## Selected passage:
*** Block opens ***
Bad news is everywhere right now, and if you spend any time at all on the Internet, you’re likely going to confront a lot of horrifying reports. But you can intentionally try to balance the scale of positive and negative news in your life.
For this, Dr. O’Neill recommends an app called Three Good Things, which I downloaded almost immediately after talking to her. The app, she says, will remind you to log three things you’re grateful for every day (think journaling, but on your phone instead.)
There’s no shame in keeping it simple, Dr. O’Neill adds, explaining that you don’t have to come up with three big wins everyday—just three parts of your day that went well (mine: my mom is currently baking her oatmeal cake—one of my faves). If technology isn’t your thing, try jotting them down in a notebook, or just stopping to mentally count off three things you’re grateful for.
3. Treat yourself—especially first thing in the morning.
*** Block closes ***
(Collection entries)
*** Block opens ***
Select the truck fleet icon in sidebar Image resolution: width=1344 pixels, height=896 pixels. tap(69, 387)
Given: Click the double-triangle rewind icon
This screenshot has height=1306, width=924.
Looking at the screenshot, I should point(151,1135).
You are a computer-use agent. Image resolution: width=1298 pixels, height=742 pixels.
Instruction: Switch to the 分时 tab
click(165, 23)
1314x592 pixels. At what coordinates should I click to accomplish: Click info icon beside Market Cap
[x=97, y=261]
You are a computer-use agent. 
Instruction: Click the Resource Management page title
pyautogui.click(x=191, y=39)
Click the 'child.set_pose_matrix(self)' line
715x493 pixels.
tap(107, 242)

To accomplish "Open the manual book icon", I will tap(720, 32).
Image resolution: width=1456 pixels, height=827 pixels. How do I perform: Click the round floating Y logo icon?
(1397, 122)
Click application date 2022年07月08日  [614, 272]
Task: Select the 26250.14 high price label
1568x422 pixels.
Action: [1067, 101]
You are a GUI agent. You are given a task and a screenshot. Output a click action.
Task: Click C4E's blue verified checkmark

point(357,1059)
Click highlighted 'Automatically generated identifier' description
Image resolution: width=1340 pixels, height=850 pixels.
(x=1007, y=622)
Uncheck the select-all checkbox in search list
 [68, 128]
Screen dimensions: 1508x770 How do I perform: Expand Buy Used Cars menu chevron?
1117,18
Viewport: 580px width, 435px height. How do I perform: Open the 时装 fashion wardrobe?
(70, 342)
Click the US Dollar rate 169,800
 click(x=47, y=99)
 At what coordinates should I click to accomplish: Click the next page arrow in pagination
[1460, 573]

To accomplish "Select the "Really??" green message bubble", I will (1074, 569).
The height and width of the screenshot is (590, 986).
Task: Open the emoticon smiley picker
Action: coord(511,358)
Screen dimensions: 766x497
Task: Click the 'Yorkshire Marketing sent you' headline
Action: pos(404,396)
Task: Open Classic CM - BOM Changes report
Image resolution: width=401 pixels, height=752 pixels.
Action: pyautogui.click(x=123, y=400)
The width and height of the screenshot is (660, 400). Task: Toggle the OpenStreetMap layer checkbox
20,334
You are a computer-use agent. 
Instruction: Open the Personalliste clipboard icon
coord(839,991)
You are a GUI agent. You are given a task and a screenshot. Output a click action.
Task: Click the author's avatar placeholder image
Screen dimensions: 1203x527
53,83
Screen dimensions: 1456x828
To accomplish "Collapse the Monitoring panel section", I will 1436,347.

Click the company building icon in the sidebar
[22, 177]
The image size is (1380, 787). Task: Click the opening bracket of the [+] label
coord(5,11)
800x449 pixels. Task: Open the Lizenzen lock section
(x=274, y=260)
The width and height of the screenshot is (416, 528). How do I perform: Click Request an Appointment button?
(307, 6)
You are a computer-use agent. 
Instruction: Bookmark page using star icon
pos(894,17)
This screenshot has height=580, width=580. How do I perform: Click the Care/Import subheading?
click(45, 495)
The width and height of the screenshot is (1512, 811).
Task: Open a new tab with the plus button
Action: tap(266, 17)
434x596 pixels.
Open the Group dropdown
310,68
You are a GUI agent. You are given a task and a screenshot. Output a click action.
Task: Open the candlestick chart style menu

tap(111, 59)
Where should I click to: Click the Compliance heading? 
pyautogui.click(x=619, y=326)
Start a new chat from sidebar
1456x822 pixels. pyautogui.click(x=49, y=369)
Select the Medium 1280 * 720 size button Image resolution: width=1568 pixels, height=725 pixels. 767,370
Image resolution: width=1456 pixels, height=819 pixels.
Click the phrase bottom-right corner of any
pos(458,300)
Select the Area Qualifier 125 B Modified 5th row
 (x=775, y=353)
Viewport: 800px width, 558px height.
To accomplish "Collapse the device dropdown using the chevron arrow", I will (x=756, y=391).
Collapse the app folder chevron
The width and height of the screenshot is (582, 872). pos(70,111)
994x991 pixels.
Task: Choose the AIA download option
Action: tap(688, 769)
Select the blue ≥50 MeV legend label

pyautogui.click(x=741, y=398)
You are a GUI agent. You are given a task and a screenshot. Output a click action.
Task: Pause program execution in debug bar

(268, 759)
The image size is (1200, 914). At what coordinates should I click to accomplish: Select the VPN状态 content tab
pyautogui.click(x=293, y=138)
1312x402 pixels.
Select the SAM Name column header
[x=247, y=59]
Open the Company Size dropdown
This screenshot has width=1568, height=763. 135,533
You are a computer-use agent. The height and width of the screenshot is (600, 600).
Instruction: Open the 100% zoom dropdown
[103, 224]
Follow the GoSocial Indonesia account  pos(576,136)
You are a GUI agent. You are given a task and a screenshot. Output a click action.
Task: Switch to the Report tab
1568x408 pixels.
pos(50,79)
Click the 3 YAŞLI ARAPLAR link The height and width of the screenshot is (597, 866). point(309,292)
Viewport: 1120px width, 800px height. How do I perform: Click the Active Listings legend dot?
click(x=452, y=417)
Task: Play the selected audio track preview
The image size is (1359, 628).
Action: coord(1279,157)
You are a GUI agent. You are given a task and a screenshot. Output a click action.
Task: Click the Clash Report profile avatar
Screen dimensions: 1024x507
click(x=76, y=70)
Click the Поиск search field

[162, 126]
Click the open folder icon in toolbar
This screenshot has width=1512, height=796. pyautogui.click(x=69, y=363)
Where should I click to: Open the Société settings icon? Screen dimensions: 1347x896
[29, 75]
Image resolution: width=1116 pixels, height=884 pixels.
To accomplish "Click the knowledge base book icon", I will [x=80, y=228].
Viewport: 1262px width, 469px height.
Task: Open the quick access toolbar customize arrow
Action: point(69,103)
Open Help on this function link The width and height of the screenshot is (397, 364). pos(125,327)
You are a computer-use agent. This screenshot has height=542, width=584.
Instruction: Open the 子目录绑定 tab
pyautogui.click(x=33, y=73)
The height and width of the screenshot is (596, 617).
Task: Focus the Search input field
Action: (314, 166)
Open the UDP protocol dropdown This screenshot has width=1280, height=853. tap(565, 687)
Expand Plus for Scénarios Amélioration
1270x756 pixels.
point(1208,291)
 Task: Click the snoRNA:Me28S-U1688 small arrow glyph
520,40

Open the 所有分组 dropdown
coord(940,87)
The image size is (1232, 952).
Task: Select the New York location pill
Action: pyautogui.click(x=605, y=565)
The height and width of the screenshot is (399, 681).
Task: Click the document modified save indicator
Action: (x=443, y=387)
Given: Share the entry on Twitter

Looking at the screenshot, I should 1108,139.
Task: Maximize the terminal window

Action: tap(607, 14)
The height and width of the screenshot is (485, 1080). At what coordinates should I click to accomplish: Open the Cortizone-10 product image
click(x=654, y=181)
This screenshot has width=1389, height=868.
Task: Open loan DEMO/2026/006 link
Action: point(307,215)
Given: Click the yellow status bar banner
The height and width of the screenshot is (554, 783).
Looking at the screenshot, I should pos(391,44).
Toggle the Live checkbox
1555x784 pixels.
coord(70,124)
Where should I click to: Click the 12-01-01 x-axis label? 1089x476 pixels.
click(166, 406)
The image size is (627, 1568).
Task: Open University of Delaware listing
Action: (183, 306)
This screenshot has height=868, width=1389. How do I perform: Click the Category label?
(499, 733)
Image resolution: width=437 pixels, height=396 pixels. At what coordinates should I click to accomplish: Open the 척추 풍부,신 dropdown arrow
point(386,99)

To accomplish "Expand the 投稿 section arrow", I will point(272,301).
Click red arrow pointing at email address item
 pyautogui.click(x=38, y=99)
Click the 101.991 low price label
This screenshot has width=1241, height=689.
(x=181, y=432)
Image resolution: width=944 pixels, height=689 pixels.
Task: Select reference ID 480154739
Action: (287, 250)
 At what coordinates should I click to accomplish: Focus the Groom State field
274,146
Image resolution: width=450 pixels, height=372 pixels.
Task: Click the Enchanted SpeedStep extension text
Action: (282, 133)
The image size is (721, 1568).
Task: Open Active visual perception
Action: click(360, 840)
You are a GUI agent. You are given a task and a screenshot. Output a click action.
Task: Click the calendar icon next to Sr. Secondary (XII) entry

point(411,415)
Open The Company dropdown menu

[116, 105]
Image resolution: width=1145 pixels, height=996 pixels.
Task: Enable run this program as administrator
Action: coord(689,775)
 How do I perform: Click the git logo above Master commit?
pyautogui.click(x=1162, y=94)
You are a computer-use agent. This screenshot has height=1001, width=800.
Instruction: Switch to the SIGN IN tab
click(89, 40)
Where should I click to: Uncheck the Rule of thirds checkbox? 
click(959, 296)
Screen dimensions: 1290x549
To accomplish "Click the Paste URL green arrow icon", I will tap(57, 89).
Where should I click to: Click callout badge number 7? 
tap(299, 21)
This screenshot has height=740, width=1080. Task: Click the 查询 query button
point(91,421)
*** Block closes ***
## Assignment:
Quote the passage on balancing bad news from "Bad news is" to "your phone instead.)".

## Solved problem:
Bad news is everywhere right now, and if you spend any time at all on the Internet, you’re likely going to confront a lot of horrifying reports. But you can intentionally try to balance the scale of positive and negative news in your life.
For this, Dr. O’Neill recommends an app called Three Good Things, which I downloaded almost immediately after talking to her. The app, she says, will remind you to log three things you’re grateful for every day (think journaling, but on your phone instead.)